[Extracted data entries]
◇ ◇ ◇ ◇ ◇ ◇ ◇

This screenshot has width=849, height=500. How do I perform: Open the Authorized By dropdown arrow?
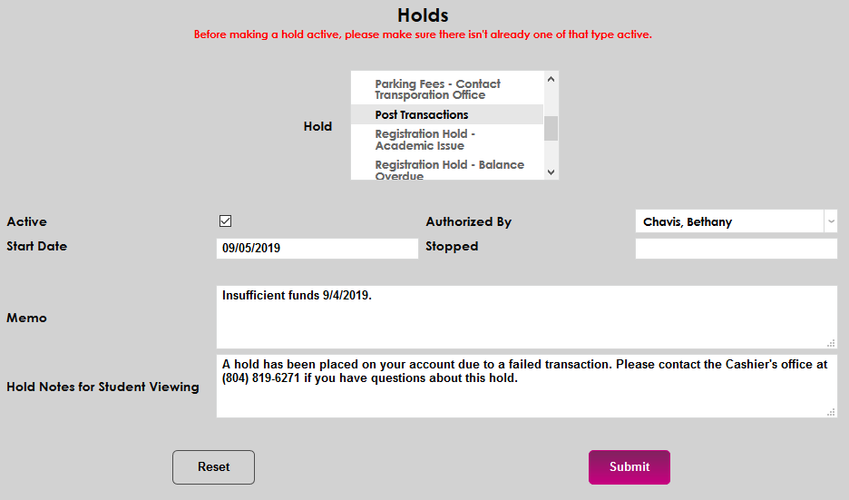tap(831, 221)

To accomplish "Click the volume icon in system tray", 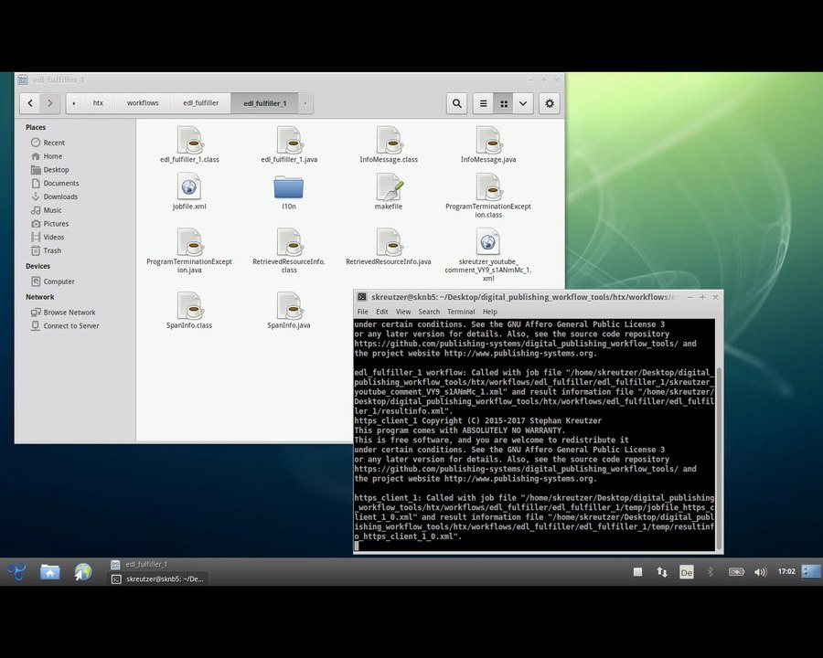I will click(x=760, y=572).
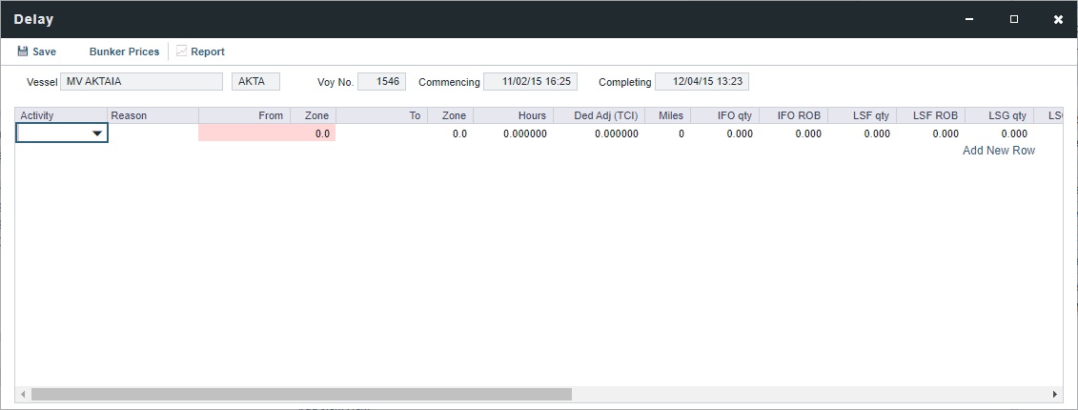The width and height of the screenshot is (1078, 410).
Task: Click the Reason column header
Action: point(153,115)
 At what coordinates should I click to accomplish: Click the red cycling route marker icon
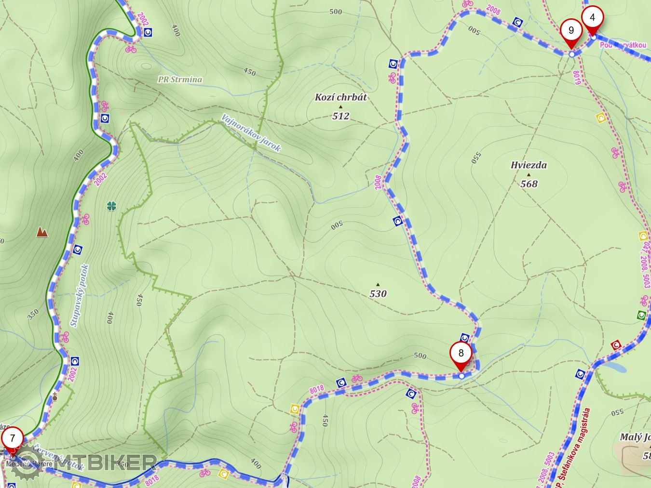tap(615, 345)
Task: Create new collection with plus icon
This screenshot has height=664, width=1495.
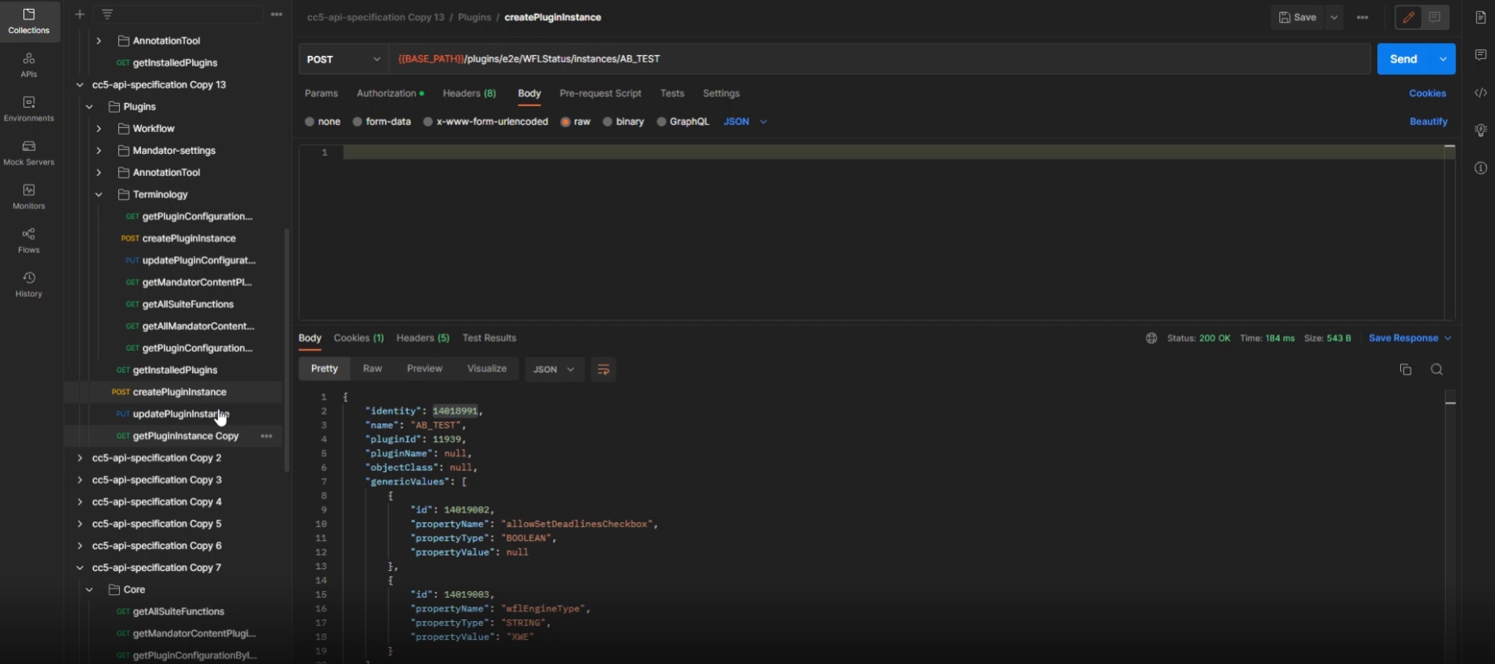Action: click(79, 15)
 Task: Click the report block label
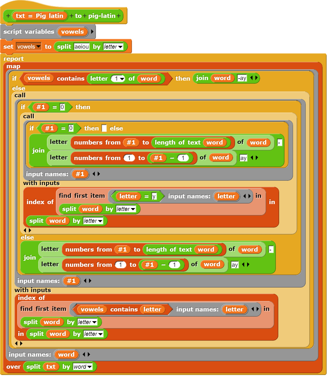click(x=13, y=59)
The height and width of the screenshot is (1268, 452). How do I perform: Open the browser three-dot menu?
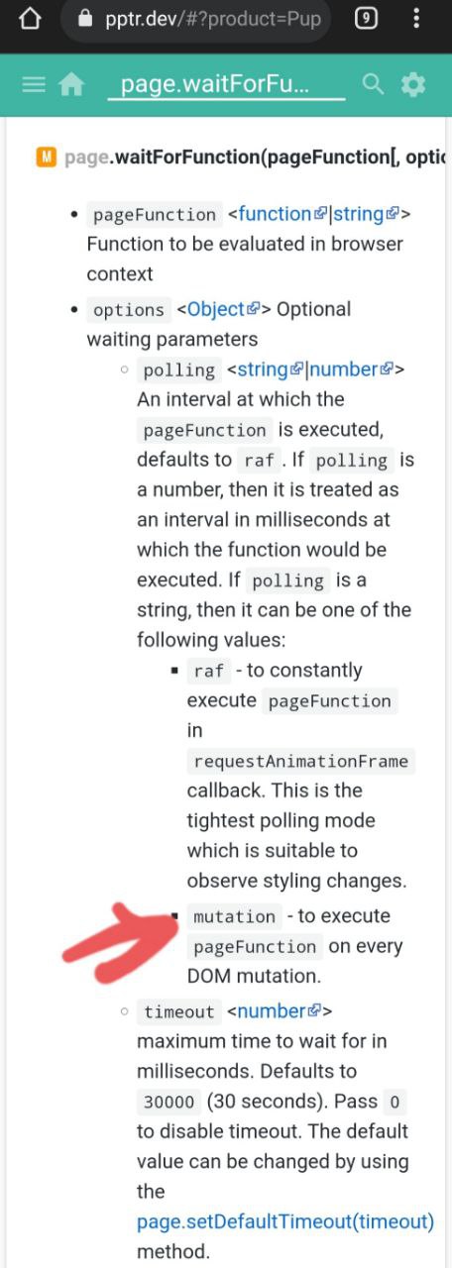(416, 19)
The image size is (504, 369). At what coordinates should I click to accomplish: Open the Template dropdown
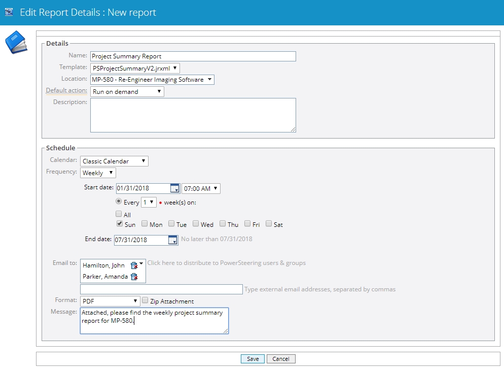pyautogui.click(x=135, y=68)
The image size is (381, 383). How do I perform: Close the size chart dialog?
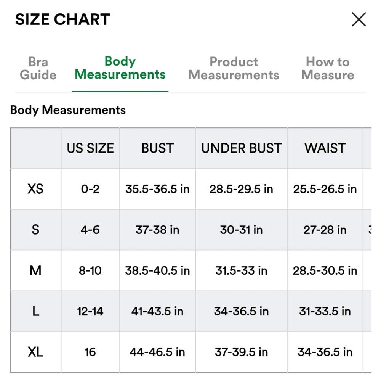[359, 19]
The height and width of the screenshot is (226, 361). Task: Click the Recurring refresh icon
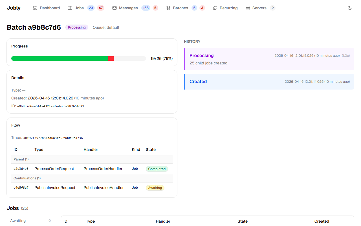pos(215,8)
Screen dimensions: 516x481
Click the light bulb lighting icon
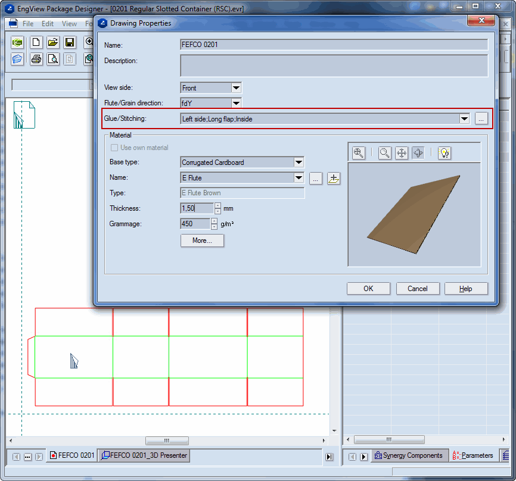(444, 153)
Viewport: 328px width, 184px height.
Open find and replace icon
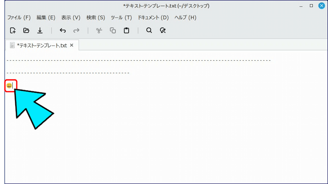[x=163, y=30]
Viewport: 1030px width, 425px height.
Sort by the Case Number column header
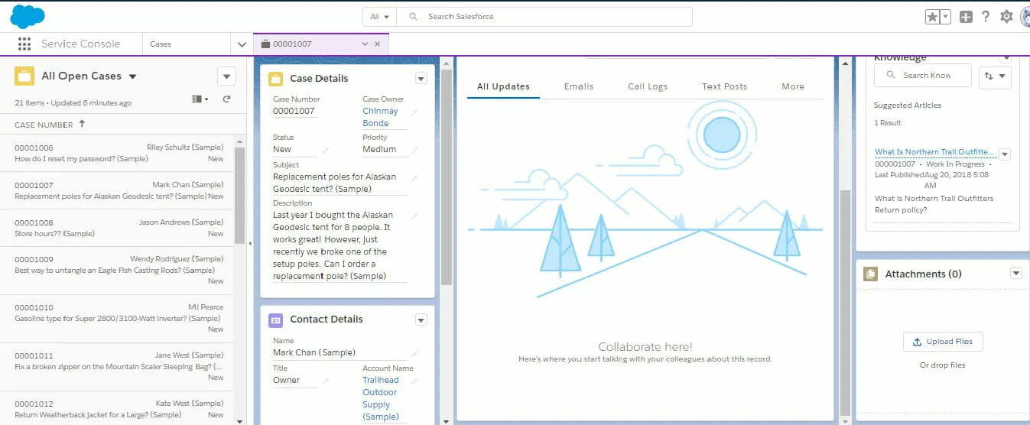[44, 125]
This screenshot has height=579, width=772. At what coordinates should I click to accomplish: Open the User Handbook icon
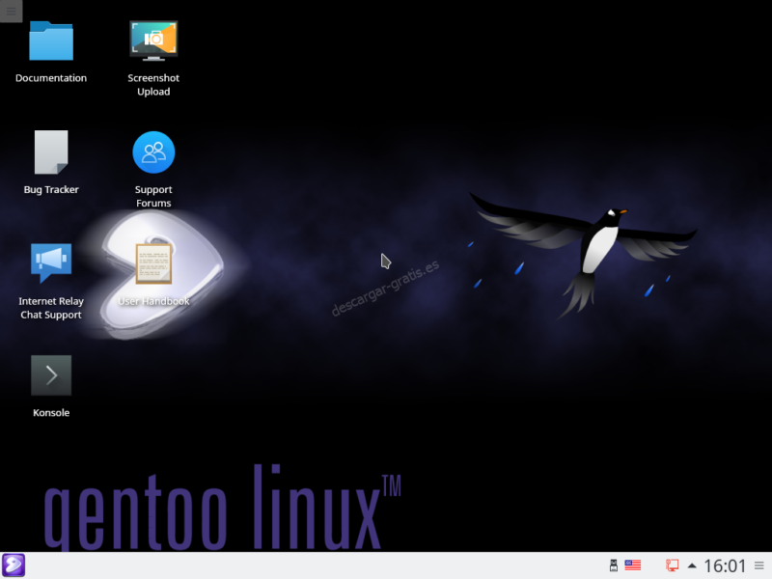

◇ ◇ ◇ ◇ ◇ ◇ ◇

Required work: Examine the data above and state how many of its lines contain the word "Viewport", with no further remarks.

Answer to the problem: 2